L’UMA risque-t-elle de faire les frais d’une querelle tuniso-tunisienne à propos du passeport diplomatique de Taieb Baccouche
Taieb Baccouche, désigné Secrétaire général de l’Union du Maghreb Arabe (UMA) en 2016 a achevé ses deux mandats en 2022, mais il est toujours en poste sous prétexte qu’aucun successeur n’a été nommé à sa place.
Le poste revient à un Tunisien, selon un accord non écrit, convenu au Sommet constitutif de Marrakech, entre la Tunisie et le Maroc, ce dernier a obtenu le siège du secrétariat général à la condition que la Tunisie obtienne le poste de Secrétaire général, ce qui fut entériné par les autres membres, l’Algérie, la Libye et la Mauritanie.
Les secrétaires généraux qui se sont succédé depuis lors sont tous tunisiens. Ce furent successivement Mohamed Amamou, Habib Boulares, Habib Ben Yahia et Taieb Baccouche. Seule la nomination du premier a été entérinée par un Sommet, les deux suivantes ont été approuvées par la conférence des ministres des Affaires étrangères puisqu’aucun sommet ne s’est réuni depuis celui de Tunis en 1994.
Le dernier, Taieb Baccouche n’a pas eu cette chance puisqu’il n’a pas réussi durant ses deux mandats à réunir les ministres des Affaires étrangères sous son égide.
Depuis la rupture des relations diplomatiques entre l’Algérie et le Maroc en août 2021, l’UMA est en mort clinique. L’ensemble régional a reçu ensuite un rude coup de massue avec la crise tuniso-marocaine ayant suivi l’accueil à Tunis par le président de la République Kaïs Saïed du chef de la « RASD » et du Polisario, Brahim Ghali à l’occasion du Sommet de la TICAD-8 en août 2022.
Depuis lors les ambassadeurs respectifs ont été rappelés en consultation et les relations ont été rétrogradées au niveau de chargés d’affaire. Secrétaire général de l’organisation dont le siège se trouve dans la capitale marocaine Rabat, le Tunisien Taieb Baccouche s’est retrouvé ainsi dans une position intenable.
A un moment il avait rêvé de réunir les ministres des affaires étrangères des cinq pays de l’UMA lors du Sommet arabe prévu à Alger en novembre 2022. Mais il a dû déchanter puisqu’il n’a pas été invité lui-même à ce Sommet par les hautes autorités algériennes.
S’est-il accroché à son poste amenant les autorités tunisiennes à ne pas lui renouveler son passeport diplomatique ? La question se pose si la rumeur relayée par certains médias se confirme.
On affirme que le secrétaire général de l’UMA, faute de disposer de son document de voyage, a dû renoncer à se rendre au Sommet de l’Union Africaine qui se tient à Addis Abeba les 17 et 18 février.

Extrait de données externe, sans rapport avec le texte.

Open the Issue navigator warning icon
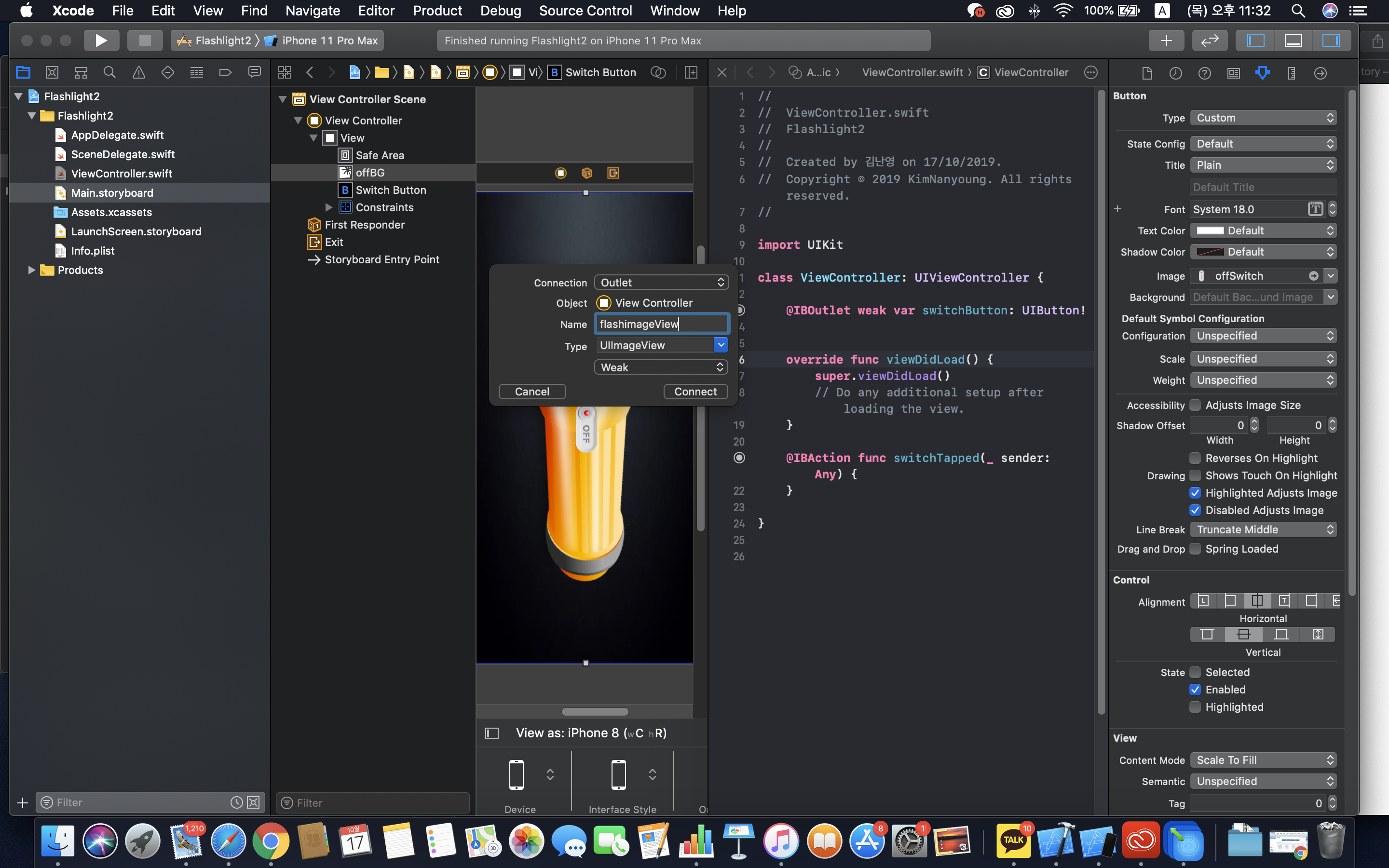Viewport: 1389px width, 868px height. (138, 72)

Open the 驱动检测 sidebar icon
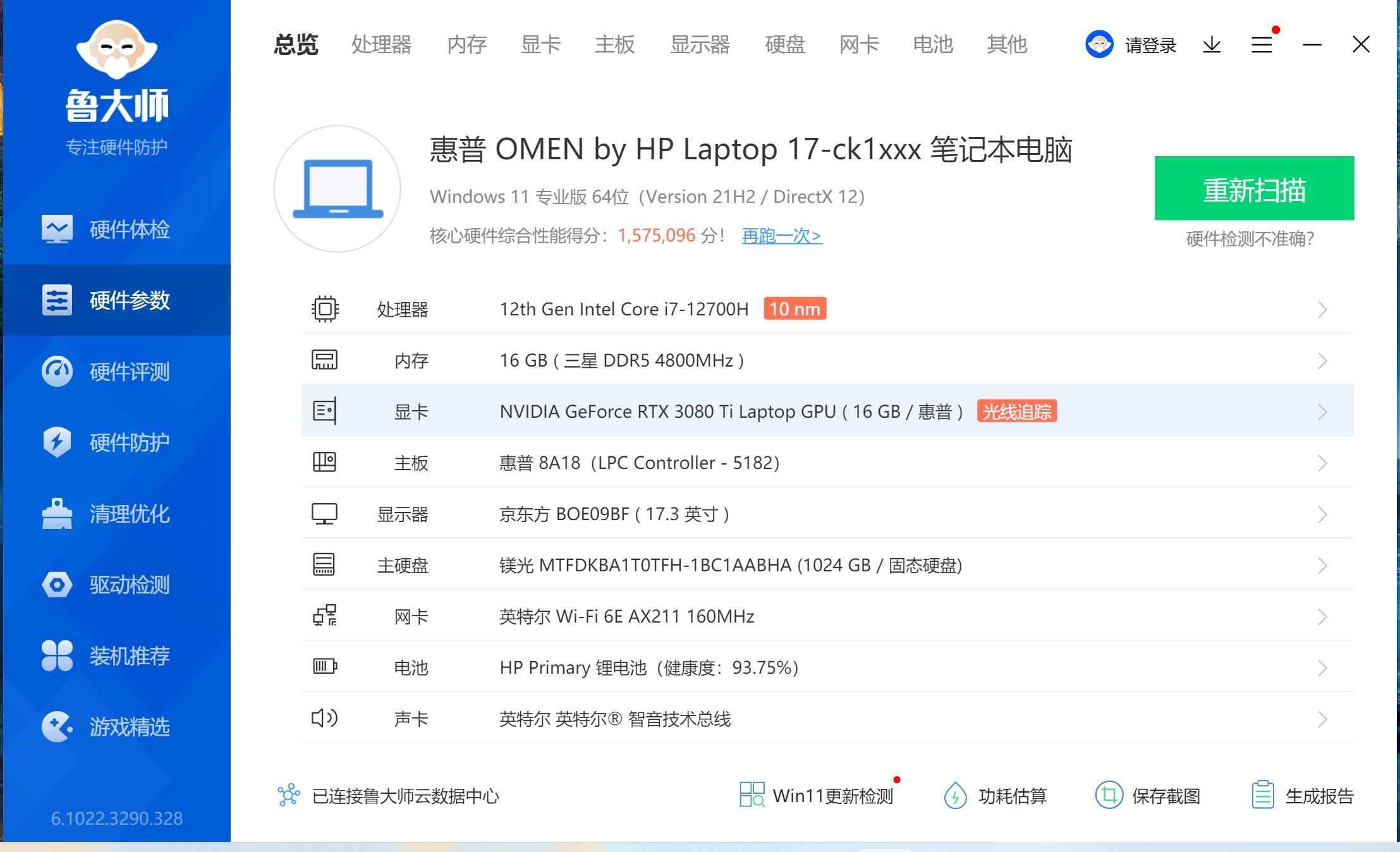tap(57, 585)
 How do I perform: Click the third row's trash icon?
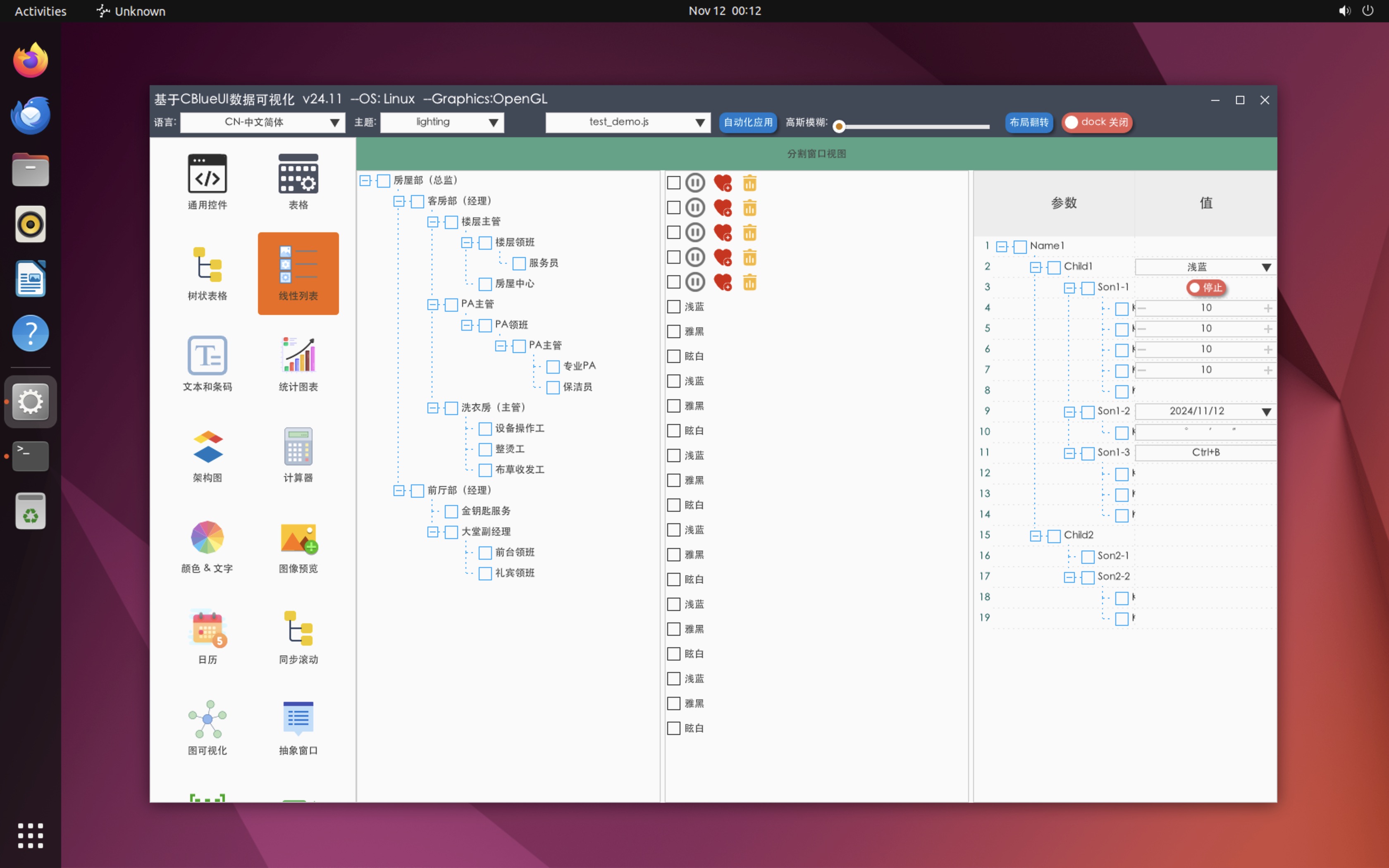coord(749,232)
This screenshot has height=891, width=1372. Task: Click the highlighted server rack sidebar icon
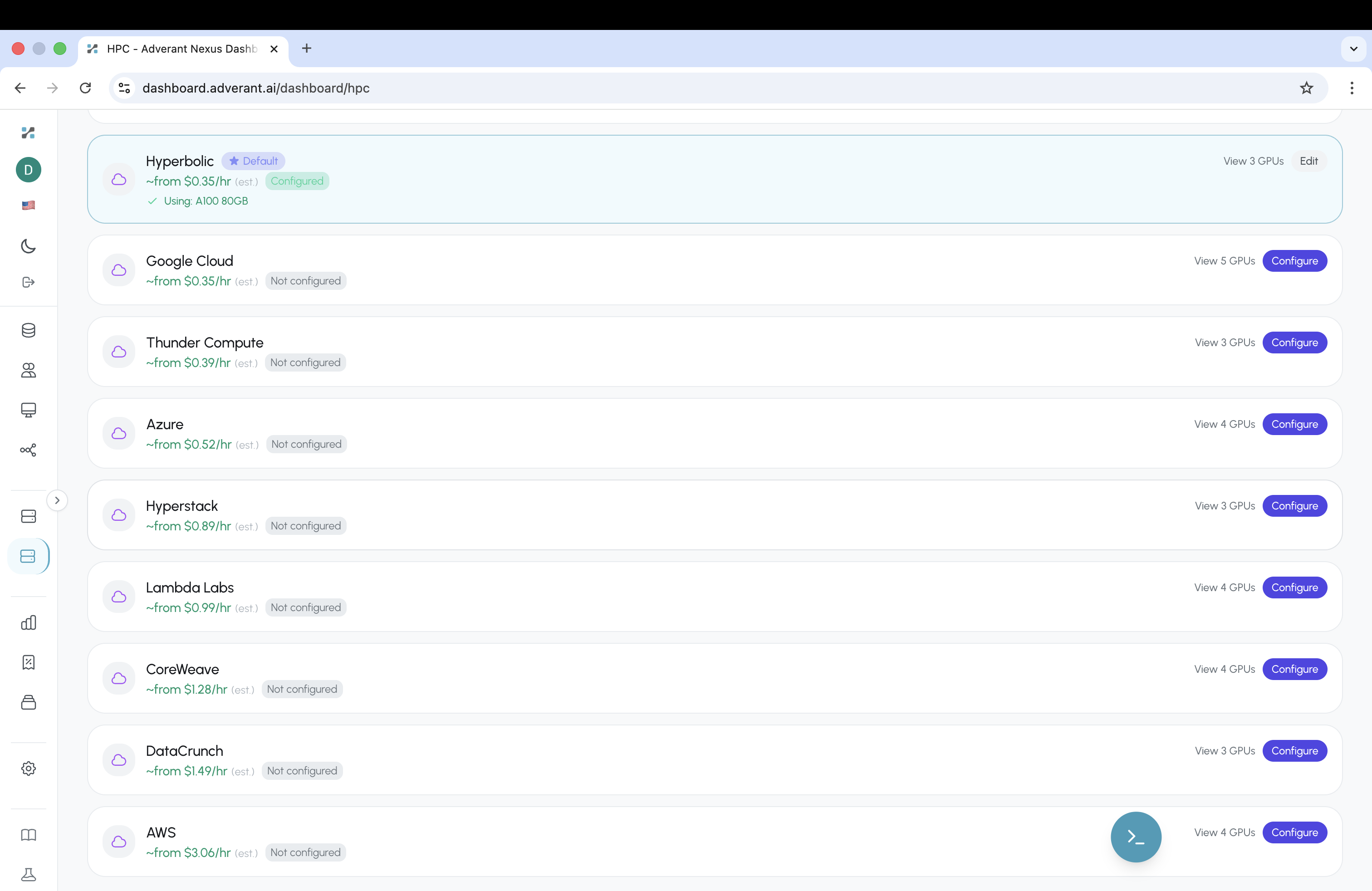[28, 556]
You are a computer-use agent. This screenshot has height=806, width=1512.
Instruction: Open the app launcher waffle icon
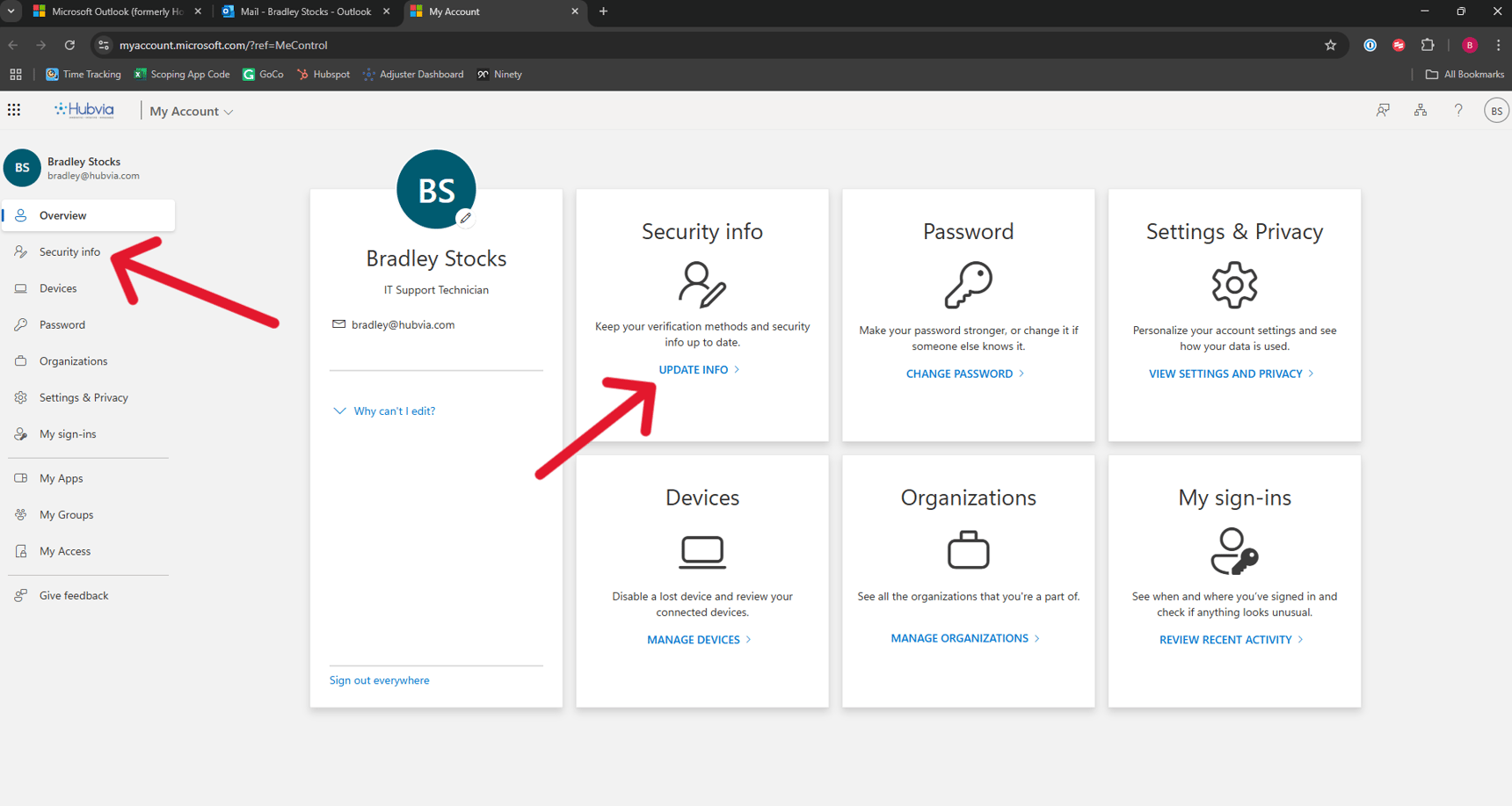[14, 109]
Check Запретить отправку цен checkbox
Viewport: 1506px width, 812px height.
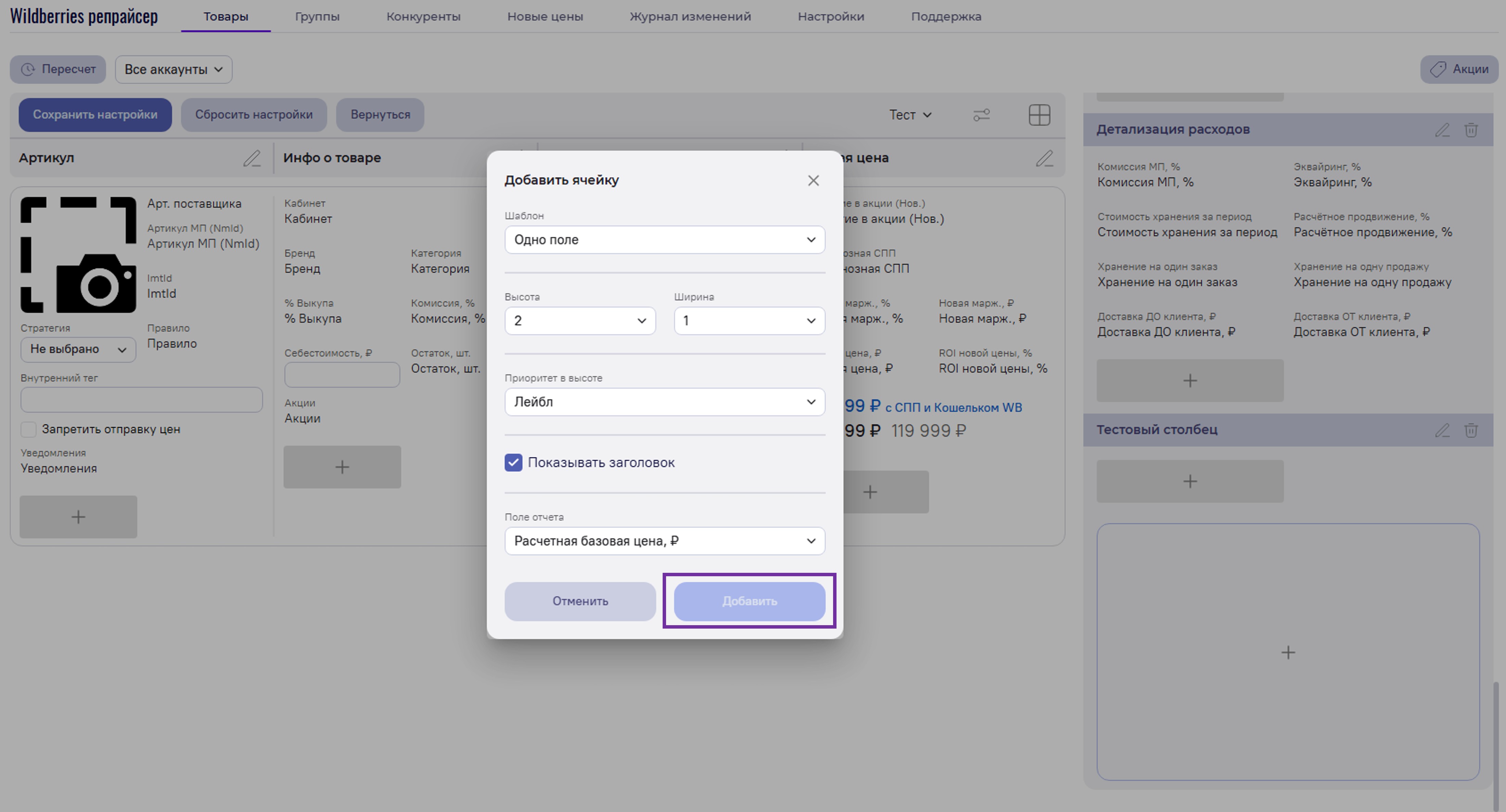point(29,430)
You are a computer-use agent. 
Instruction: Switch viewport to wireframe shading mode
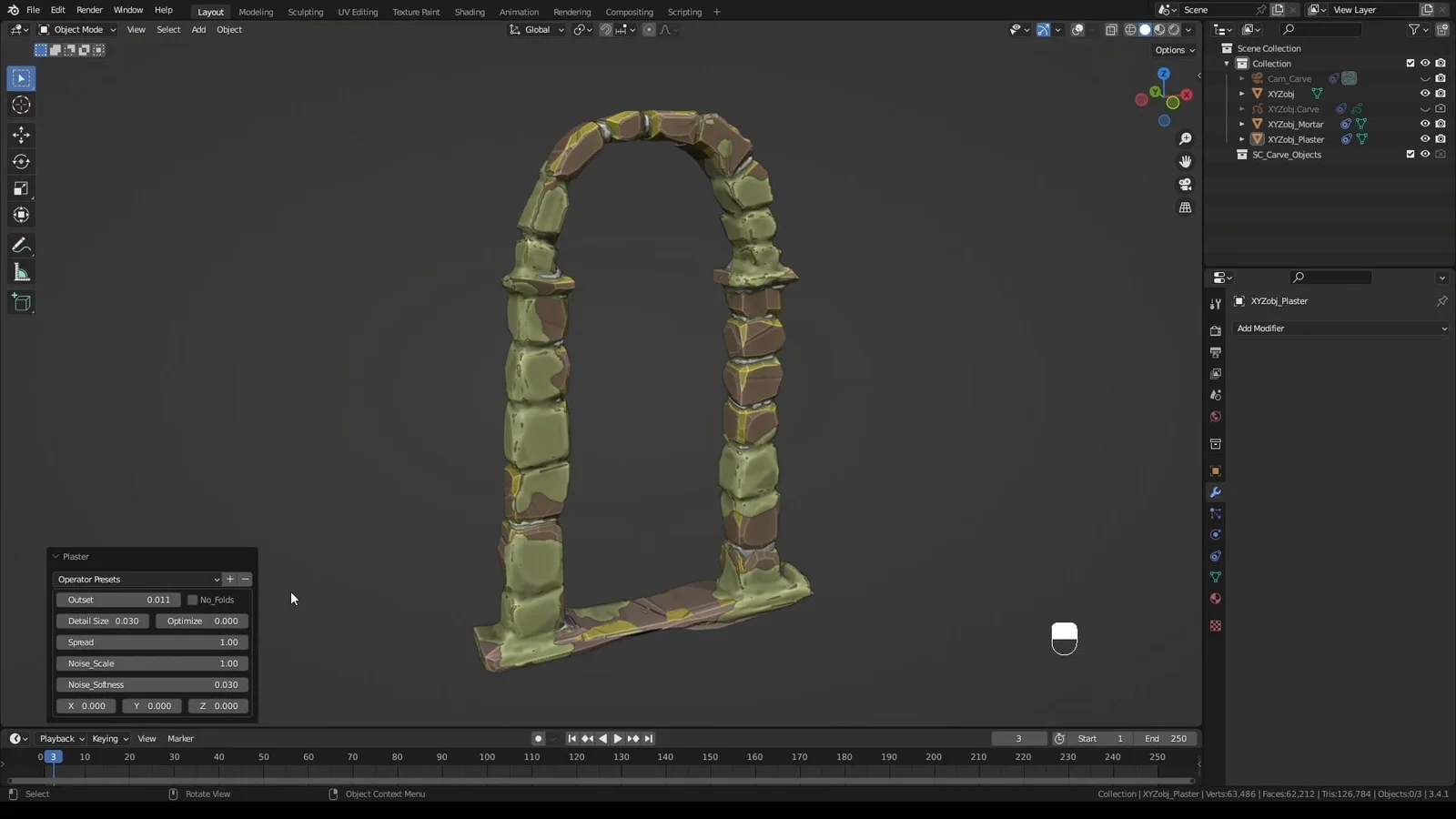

Ce Sommet devrait être présidé par un pays membre représentant le groupe Afrique du Nord. Après des tractations, c’est la Mauritanie, pays membre de l’UMA qui devra présider ce Sommet.
La Tunisie aurait pu d’ailleurs présider ce Sommet, un privilège qu’elle n’a pas obtenu depuis le Sommet africain de Tunis de 1994, mais selon le quotidien français le Monde, elle s’est discréditée auprès du continent après les déclarations incendiaires du président Kaïs Saïed stigmatisant les migrants subsahariens sur son sol. «Un discours haineux à caractère raciste »,selon les mots du président de la commission de l’UA, le Tchadien Moussa Faki Mahamat.
Cette querelle tuniso-tunisienne qui n’a pas raison d’être car Taieb Baccouche en tant qu’ancien ministre des Affaires étrangères dispose du passeport diplomatique à vie aurait-elle pour conséquence de faire perdre à la Tunisie un poste international qui lui revient.
On sait que les autres pays lorgnent ce poste. Alger a toujours plaidé pour une «rotation» de la fonction de secrétaire général entre les Etats membres, alors que la Mauritanie veut nommer un des siens à la tête de l’organisation.
Le risque est grand que si Taieb Baccouche déserte son poste, l’UMA ne tombe en obsolescence. L’organisation y perdra. La Tunisie surtout.
Les personnes passent, mais le prestige de l’Etat doit être préservé. Alors que le 17 février 2024 coïncide avec le 35ème anniversaire de la fondation de l’ensemble maghrébin, il est temps d’un sursaut pour que le rêve du Maghreb uni reste vivace. La Tunisie qui porte le flambeau doit veiller à ce qu’il soit préservé.
A défaut, le poste et l’organisation feraient les frais d’une querelle tuniso-tunisienne à propos du passeport diplomatique de Taieb Baccouche. Ils ne le mériteraient pas.